Saturday, February 07, 2009

Seven hours of white

Marginal weather conditions showed up this morning as promised - heavy snowfall with temperatures right on the cusp of freezing, threatening to warm throughout the day and mix rain with snow for the worst kind of riding surface imaginable (in my opinion). It's like trying to pedal through a six inches of Slurpee.

I wanted to get outside for seven our eight hours today, and it was either that or a long hike. I picked the hike. Walking, actually, is a huge part of the Iditarod race, and I learned last year it's important to be in good trudging shape for slogs that can last upwards of 24 hours and more. To be best prepared, I'd actually have to get out and push my loaded bike, thereby building the shoulder and arm muscles that I am still probably lacking. But there's a limit to the misery I'm willing to endure when I'm just training. The idea of pushing my bike through the unbroken snow of the backcountry definitely goes beyond this limit. Slogging through steep, deep stuff in snowshoes feels like punishment enough. But a little slogging is good for the soul ... in the long run.

I left from my house, hiked up the Mount Jumbo Trail, traversed along the Treadwell Ditch Trail and went up the next canyon to the Douglas Ski Bowl and eventually the ridge, where I traversed until the wind and chill rattled me back down. I lost the trail more than a few times. I snowshoed about 15-17 miles and 4,500 feet of vertical gain in seven hours, much of that mired in the slow slog of trail-breaking. The kind of work that cuts deep into the core of your muscles with every step. The good slog. And the whole time, icy snow fell in streams, sometimes to the point of whiteout conditions. The above picture pretty much sums up everything there was to see for seven solid hours.

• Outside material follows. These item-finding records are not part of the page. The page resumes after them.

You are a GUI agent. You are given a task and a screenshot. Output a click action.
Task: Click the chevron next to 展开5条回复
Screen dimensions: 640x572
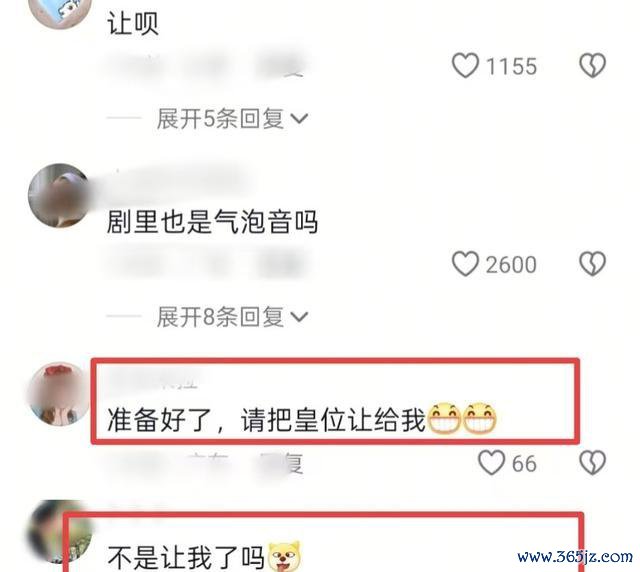pos(299,119)
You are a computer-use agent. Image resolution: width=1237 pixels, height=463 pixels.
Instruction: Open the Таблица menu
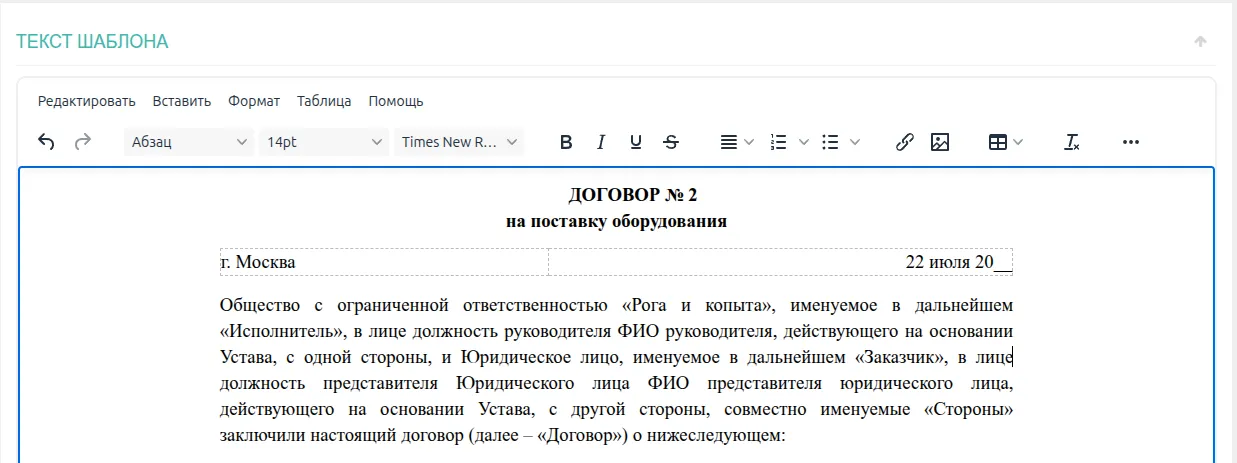click(x=324, y=101)
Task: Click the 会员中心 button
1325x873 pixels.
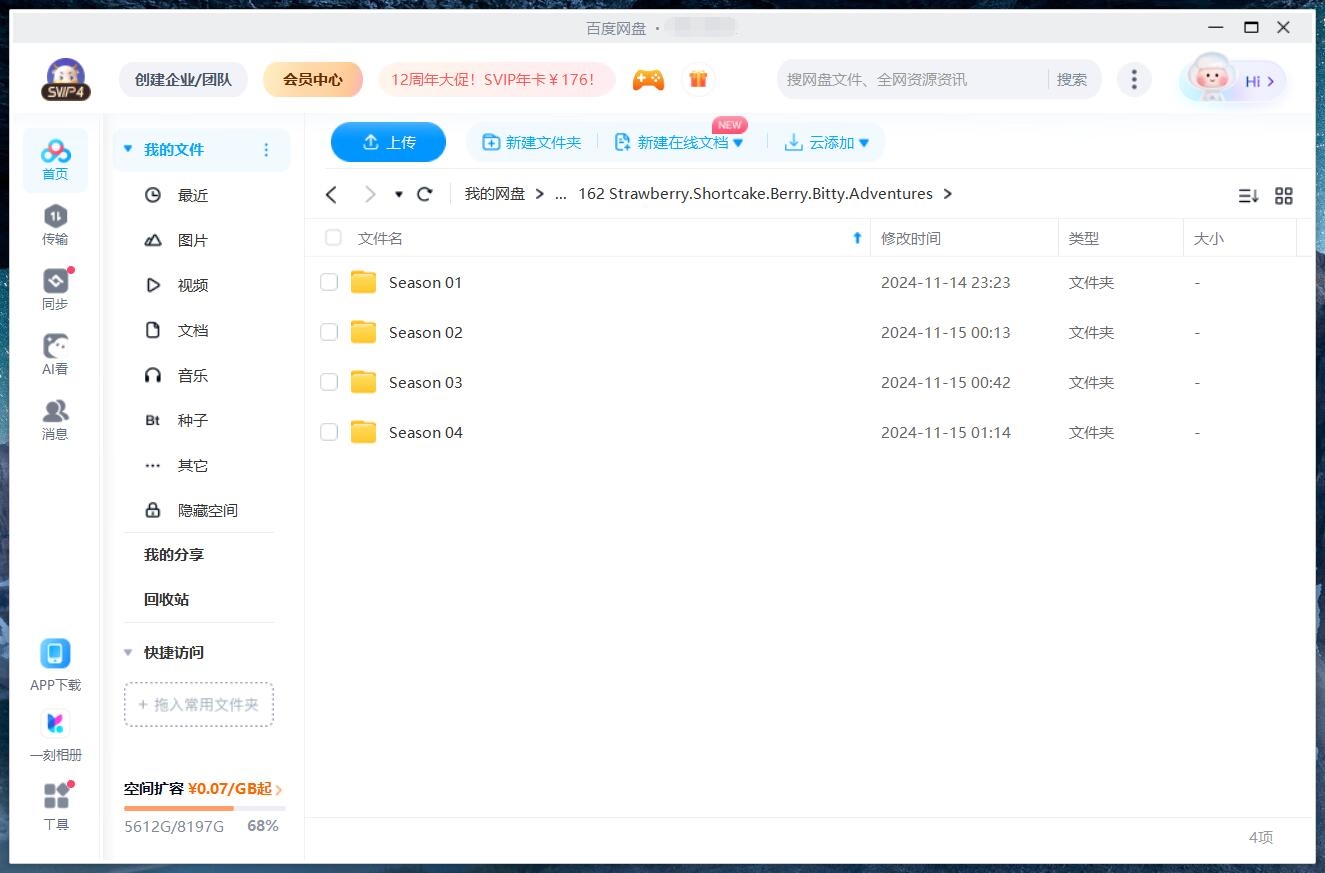Action: pos(312,80)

I was pretty well soaked through and through by the time I crested the ridge, because the falling snow was so wet. The wind had picked up throughout the day, and it hit the ridge with shocking force. The gusts were probably 40 to 50 mph - enough to actually knock me off my feet once. My soaked hair froze into one solid block even after I put my hood up, and my coat and pants froze as well. It felt like I was wearing an outer layer made of wood. The fabric became almost immovably stiff, trapped as it was beneath a sheet of ice that had once been beaded-up precipitation. But in the amazing way Gortex can, the coat still completely blocked the wind and let my insulation layer (just one) keep me warm, so I hiked along the ridge for a little while.

I'm always fascinated by the ghost trees that live along the ridge. They live just a few dozen feet of elevation below treeline, the absolute margin of where a tree can even grow. They're fringe trees, and their postures show the burden of hard, hard lives. Every square inch of needle and bark is coated in solid ice (not snow, ice), for most of the months of the year. They're incessantly pounded by brutal wind. And yet, somehow, they survive. I don't pity these trees. In a way, I envy them, because through whatever twist of fate, they arrived at the brutal fringes of their environment and still decided life was worth living.

I don't have real photoshop on my computer, just this freeware photo organizing software with an "auto levels" setting that goes more than a little heavy on the contrast. But I kinda like what it does with monotone photos. Artsy.

The last miles of the hike passed in the way that many, many miles on the Iditarod Trail pass ... forever moving toward a small island of light amid an ocean of night.